When he turned back to the table, she had dissolved into silent tears, her gaze glued to the drawer he’d just shut.
“Now what?” If he lived to be a hundred, he doubted he’d ever understand women, even with four sisters, a sister-in-law and his stepmother. Tears made him very uncomfortable. He never knew if the lady in question was in real distress or playing on his sympathies.
He watched Abby struggle to compose herself. He had the distinct impression she liked tears as little as he did. He wondered what made her so strong. Whatever it was, he found it a quality he liked in a woman.
“Miss O’Brien?” Funny, he already thought of her as Abby, even though he felt obligated to use the more formal address.
“Who are you really, and why do you have to wear disguises?” She paused, sucked in a breath and finished in a very small voice. “And what are you going to do with me?”
“Nothing,” he replied, cutting into his steak. “At least not until after I’ve eaten.”
She took another shuddering breath and Max sighed, looking across the table.
“I’m not going to hurt you. I actually work on the side of law and order.” He pointed to her plate. “Now eat.”
“Do you have identification?”
Max realized he wouldn’t get to eat if she kept pestering him, so he reached in the drawer where he’d placed his gun and drew out a slim leather wallet. He tossed it across the table then picked up his fork. If she wanted her supper to get cold, that was fine with him.
He didn’t look up again until he heard the clink of her silverware against the china.
“Why aren’t you married, Miss O’Brien?” The question popped out of nowhere.
She toyed with the wallet containing his badge. He watched conflicting emotions play across her face—determination, followed closely by confusion.
“Margaret Fuller says it’s not necessary for a woman to be married. In fact, she advocates that women should seek careers and fulfillment outside of marital duties.”
“Really,” Max said. “And just who is this paragon of feminine liberty?”
“Miss Fuller wrote Women in the Nineteenth Century quite some years ago, but I have just recently read it. And while I believe there is truth in her words, I do find it rather hard to live up to all the expectations.”

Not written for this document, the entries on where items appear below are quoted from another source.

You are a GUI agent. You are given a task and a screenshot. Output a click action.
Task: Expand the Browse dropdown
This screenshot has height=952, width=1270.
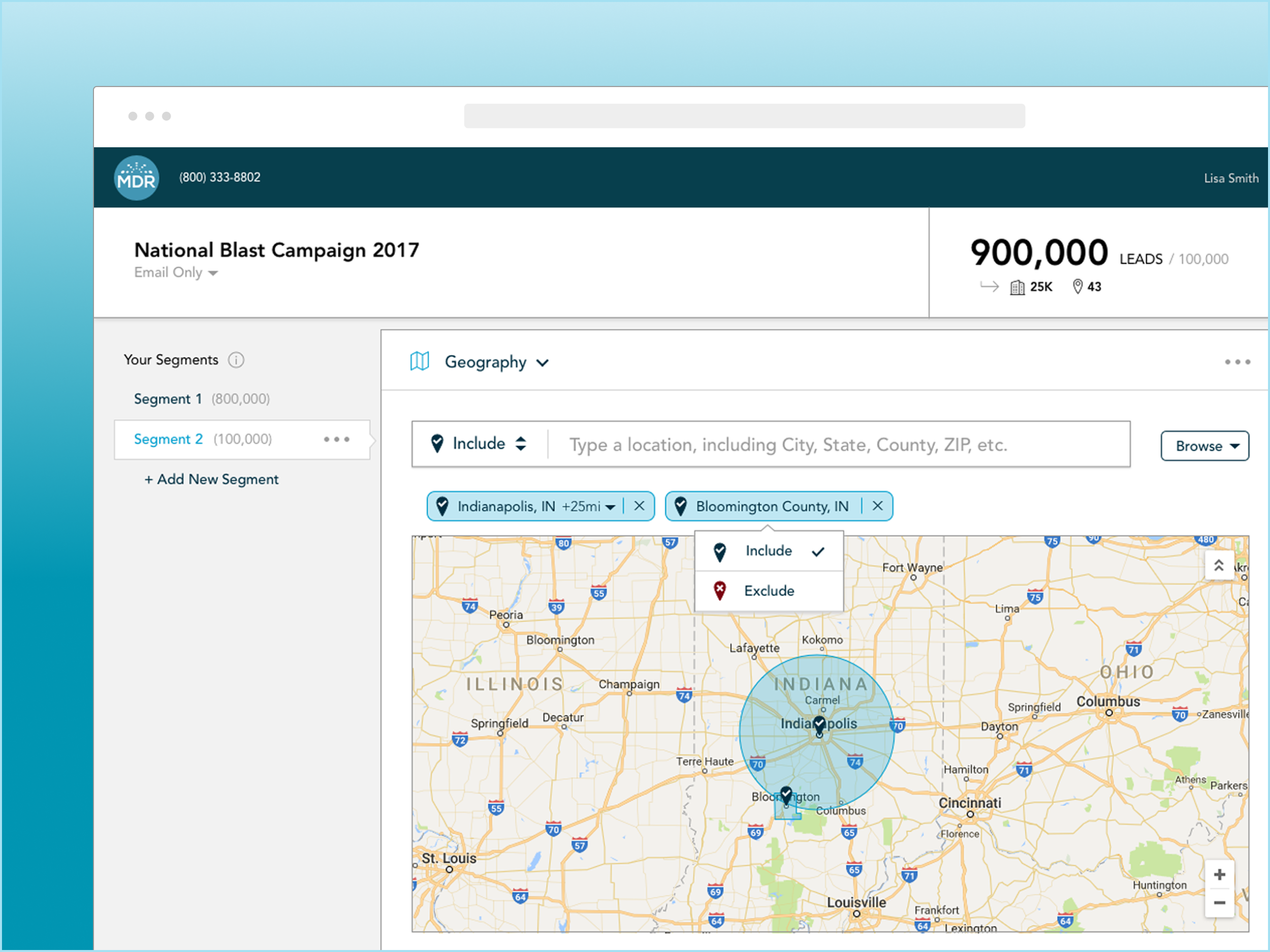click(1204, 445)
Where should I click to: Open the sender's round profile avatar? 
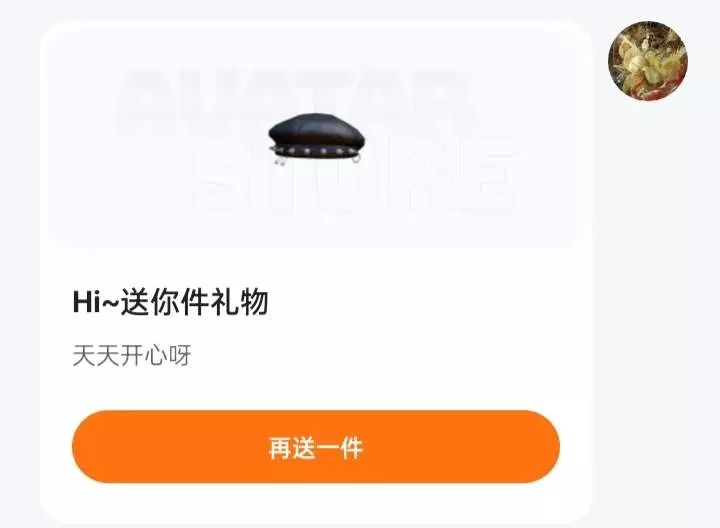648,61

“Why can’t you just be content being a woman?”
“I am a woman.”
“I mean a wife and mother,” Max amended.
“There is a very large difference, Mr. Grant. I’ll never reach that destination if I don’t try different things first. Wouldn’t it be better if I discovered my assets now, than to run off from a husband and children after a few years of marriage?”
“You would do that?” Max was incredulous that such a thought would enter anyone’s head.
“No, of course not. It was just an example.” She sipped her wine.
“I didn’t mean to criticize,” he said, hoping his comments wouldn’t cause her to stop talking. Espousing feminism appeared to give her courage. If that, along with his identification, eased her mind, he would get to the business at hand all the quicker. Besides, he thoroughly enjoyed the musical lilt of her voice and the way the candlelight played off the green of her eyes. She tended to speak with her hands and had almost knocked over her wine glass in her ardent defense of feminism.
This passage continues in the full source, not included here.